PRAC confirms four-week limit for use of high-strength estradiol creams

EMA’s safety committee (PRAC) has confirmed its recommendation to limit the use of high-strength creams containing 100 micrograms/gram (0.01%) of estradiol to a single treatment period of up to 4?weeks. This follows a re-examination of its recommendation of October 2019 which was requested by one of the companies that market high-strength estradiol cream.

The PRAC reviewed available data on the safety and effectiveness of high-strength estradiol-containing creams used to treat symptoms of vaginal atrophy in women who have been through menopause. Data on these creams show that in postmenopausal women who use them, the levels of estradiol in the blood were higher than normal postmenopausal levels. The PRAC concluded that absorption of estradiol into the bloodstream is of concern and could result in similar side effects to those seen with hormone replacement therapy (HRT). The side effects of HRT taken orally or used transdermally (as patches) include venous thromboembolism (formation of blood clots in the veins), stroke, endometrial cancer (cancer of the lining of the womb) and breast cancer. In addition, there are limited safety data on long term use of high-strength estradiol creams. For these reasons, the PRAC recommended that these creams should only be used for a single treatment period of a maximum of 4 weeks.

The PRAC recommends that the prescribing information for these creams will be updated with the new recommendations. A warning that the medicine is to be used for a single treatment period of up to 4 weeks only will be placed on the outer and inner packaging and the size of the tube will be limited to 25 grams to prevent use for longer than recommended.

The PRAC recommendations will now be sent to the CMDh to make a decision about their implementation. The CMDh is a body representing EU Member States as well as Iceland, Liechtenstein and Norway.

Information for patients

• High-strength estradiol creams (100 micrograms/gram) applied inside the vagina should only be used for a single treatment period of a maximum of 4 weeks. This is because the hormone estradiol in these creams can be absorbed into the bloodstream and may increase the risk of side effects.
• Do not use high-strength estradiol cream if you are already taking another HRT (hormone replacement therapy) medicine.
• If you have any questions about your treatment, talk to your doctor or pharmacist.

Information for healthcare professionals

• High-strength estradiol creams (100 micrograms/gram) should not be prescribed for longer than a single treatment period of 4 weeks due to the risks associated with systemic exposure to estradiol.
• Pharmacokinetic data on high-strength estradiol creams for intravaginal use show systemic exposure to estradiol, with levels higher than the normal postmenopausal range (up to five times above the upper limit of the reference postmenopausal estradiol serum levels of 10–20 pg/ml).
• Systemic exposure to estradiol could be associated with side effects similar to those of oral and transdermal HRT products such as endometrial hyperplasia/carcinoma, breast and ovarian cancer and thromboembolic events.
• High-strength estradiol creams should not be prescribed with other HRT medicines.

 More about the medicines

The estradiol-containing creams covered by this review contain 100 micrograms of estradiol per gram of cream.

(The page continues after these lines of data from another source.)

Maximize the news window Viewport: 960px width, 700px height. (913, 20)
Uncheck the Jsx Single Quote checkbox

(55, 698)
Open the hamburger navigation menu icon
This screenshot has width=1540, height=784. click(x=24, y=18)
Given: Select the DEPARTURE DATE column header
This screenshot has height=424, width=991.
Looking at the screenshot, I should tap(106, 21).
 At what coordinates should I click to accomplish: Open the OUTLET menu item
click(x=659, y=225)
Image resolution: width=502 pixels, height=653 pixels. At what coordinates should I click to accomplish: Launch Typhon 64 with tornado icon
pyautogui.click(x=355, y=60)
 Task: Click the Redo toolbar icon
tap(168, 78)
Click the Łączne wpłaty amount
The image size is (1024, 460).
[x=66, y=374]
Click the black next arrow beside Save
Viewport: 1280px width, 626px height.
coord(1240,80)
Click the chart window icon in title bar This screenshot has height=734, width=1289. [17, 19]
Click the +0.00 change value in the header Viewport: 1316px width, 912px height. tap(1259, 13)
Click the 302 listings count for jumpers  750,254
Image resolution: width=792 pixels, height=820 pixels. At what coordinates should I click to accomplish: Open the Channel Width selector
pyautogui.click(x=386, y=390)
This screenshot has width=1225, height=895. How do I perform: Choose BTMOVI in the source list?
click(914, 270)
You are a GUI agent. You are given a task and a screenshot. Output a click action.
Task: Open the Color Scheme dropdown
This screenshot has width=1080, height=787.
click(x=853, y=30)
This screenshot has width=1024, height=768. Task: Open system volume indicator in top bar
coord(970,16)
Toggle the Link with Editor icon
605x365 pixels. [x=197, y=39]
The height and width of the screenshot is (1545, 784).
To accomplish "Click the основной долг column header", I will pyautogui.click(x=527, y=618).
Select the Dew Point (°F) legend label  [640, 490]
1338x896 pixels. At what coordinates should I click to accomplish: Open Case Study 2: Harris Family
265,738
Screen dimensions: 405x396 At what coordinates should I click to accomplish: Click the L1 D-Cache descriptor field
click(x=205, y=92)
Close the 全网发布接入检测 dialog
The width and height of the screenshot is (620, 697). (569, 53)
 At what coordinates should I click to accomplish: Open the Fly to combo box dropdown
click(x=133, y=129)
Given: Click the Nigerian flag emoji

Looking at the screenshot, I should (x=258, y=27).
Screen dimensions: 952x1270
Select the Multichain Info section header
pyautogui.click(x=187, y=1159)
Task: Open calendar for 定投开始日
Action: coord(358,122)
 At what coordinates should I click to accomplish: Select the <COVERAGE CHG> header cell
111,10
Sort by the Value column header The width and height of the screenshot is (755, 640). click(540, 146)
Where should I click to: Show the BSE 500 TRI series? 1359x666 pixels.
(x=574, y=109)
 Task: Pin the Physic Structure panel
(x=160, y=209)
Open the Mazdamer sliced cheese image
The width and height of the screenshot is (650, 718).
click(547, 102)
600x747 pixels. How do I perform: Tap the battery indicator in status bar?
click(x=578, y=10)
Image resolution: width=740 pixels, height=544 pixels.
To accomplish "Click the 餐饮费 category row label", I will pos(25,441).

They are a type of topical hormone replacement therapy: they contain the female hormone estradiol, used to replace natural estradiol, which declines in the body after menopause. These high-strength estradiol creams have been authorised in the EU for a number of years to treat symptoms of vaginal atrophy in postmenopausal women. They are marketed in Austria, Bulgaria, Croatia, Czech Republic, Estonia, Germany, Hungary, Latvia, Lithuania and Slovakia under the following trade names: Linoladiol, Linoladiol N, Linoladiol Estradiol, Estradiol Wolff and Montadiol.

More about the procedure

The review of high-strength estradiol-containing creams (0.01%) was initiated on 11 April 2019 at the request of the European Commission, under Article 31 of Directive 2001/83/EC.

In 2014, EMA had completed a review of the risk of systemic absorption with high-strength estradiol creams and recommended measures to minimise it, including limiting the use of the creams for up to 4 weeks. However, in March 2019 the Court of Justice of the European Union partially annulled the conclusions of the review on procedural grounds. Although the Court of Justice did not question the scientific conclusions, the partial annulment meant that some of the measures taken to minimise the risk were invalidated.

The current review was carried out by the Pharmacovigilance Risk Assessment Committee (PRAC), the Committee responsible for the evaluation of safety issues for human medicines, which made a set of recommendations. Following a re-examination requested by one of the marketing authorisation holders, the PRAC subsequently confirmed its conclusions for high-strength estradiol creams.

Because these medicines are all authorised at national level, the PRAC recommendations will now be sent to the Co-ordination Group for Mutual Recognition and Decentralised Procedures – Human (CMDh), to make a decision about their implementation. The CMDh is responsible for ensuring harmonised safety standards for medicines authorised via national procedures across the EU, Iceland, Lichtenstein and Norway.